Exploits for the most recent Adobe Flash Player zero-day vulnerability have been integrated into the Angler, Neutrino and Magnitude exploit kits, and are leading compromised computers to different ransomware strains, banking malware, and a credential-stealing Trojan.
A French researcher who goes by the handle Kafeine told that Neutrino has embedded a working exploit for CVE-2016-4117 while Magnitude has not fully implemented the exploit.

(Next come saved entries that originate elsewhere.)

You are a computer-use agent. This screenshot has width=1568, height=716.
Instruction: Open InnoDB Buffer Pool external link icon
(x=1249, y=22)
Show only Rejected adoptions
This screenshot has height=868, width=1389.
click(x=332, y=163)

Kafeine this morning also confirmed that the Angler Exploit Kit has now integrated the same Flash zero day exploit. The Angler exploits, however, are dropping the Dridex banking Trojan. Dridex has primarily spread in spam and phishing emails, and used malicious macros embedded in Office documents to download the Trojan. Kafeine said that Magnitude is firing exploits for Flash Player up to version 22.214.171.124, but the payloads are not executing, despite the presence of references to the vulnerable code. It could be that the exploit was not implemented correctly; Kafeine said that as of this morning the payloads were not working.
Detection rates on VirusTotal for the Neutrino exploit remains low, only five of 56 as of this morning. The Flash Player type-confusion zero-day vulnerability was patched on May 12 in an emergency update. Researchers at FireEye said they were aware of the existence of exploits for the flaw on May 8, which Adobe patched in short order.
Kafeine said today that in different passes with the exploit kit, he saw infection payloads that included CryptXXX, Cerber and DMA Locker ransomware, as well as the Gootkit Trojan. Gootkit has also been integrated into the Angler Exploit Kit. Researchers at Cyphort said malvertising attacks were redirecting victims to Angler, which then downloads Bedep click-fraud malware and the Gootkit loader. Gootkit, which used primarily to steal online banking credentials, is loaded into memory and leaves no files on the victims’ machines.
One day after the emergency Flash update, FireEye published details on the attacks it discovered and privately disclosed to Adobe. In its report, FireEye said exploits were embedded in Office documents hosted on the attackers site, and a dynamic DNS domain was used to reference the document and payload. This allowed the attacks to spread via URL or email attachments.
FireEye said that the attacks worked against machines running Flash 126.96.36.199 and above; the exploits run shellcode, which downloads and executes a second shellcode that downloads and executes the malware and displays a decoy document to the victim. The malware also opens a backdoor and is capable of receiving new commands from the attackers.
The Magnitude EK, meanwhile, has been pushing Cerber ransomware almost exclusively. Researchers at Proofpoint discovered a previous Adobe Flash zero day a month earlier was integrated into Magnitude and Nuclear exploit kits. Nuclear was moving Locky ransomware onto victims’ machines; Locky was blamed for a number of high-profile infections at hospitals nationwide.
Cerber has been climbing the ranks of ransomware—along with CryptXXX—after FireEye said attackers have leveraging the same spam infrastructure used to spread the dangerous Dridex banking malware. Cerber has an annoying feature in which it uses text-to-speech technology to audibly read its ransom note to its victims.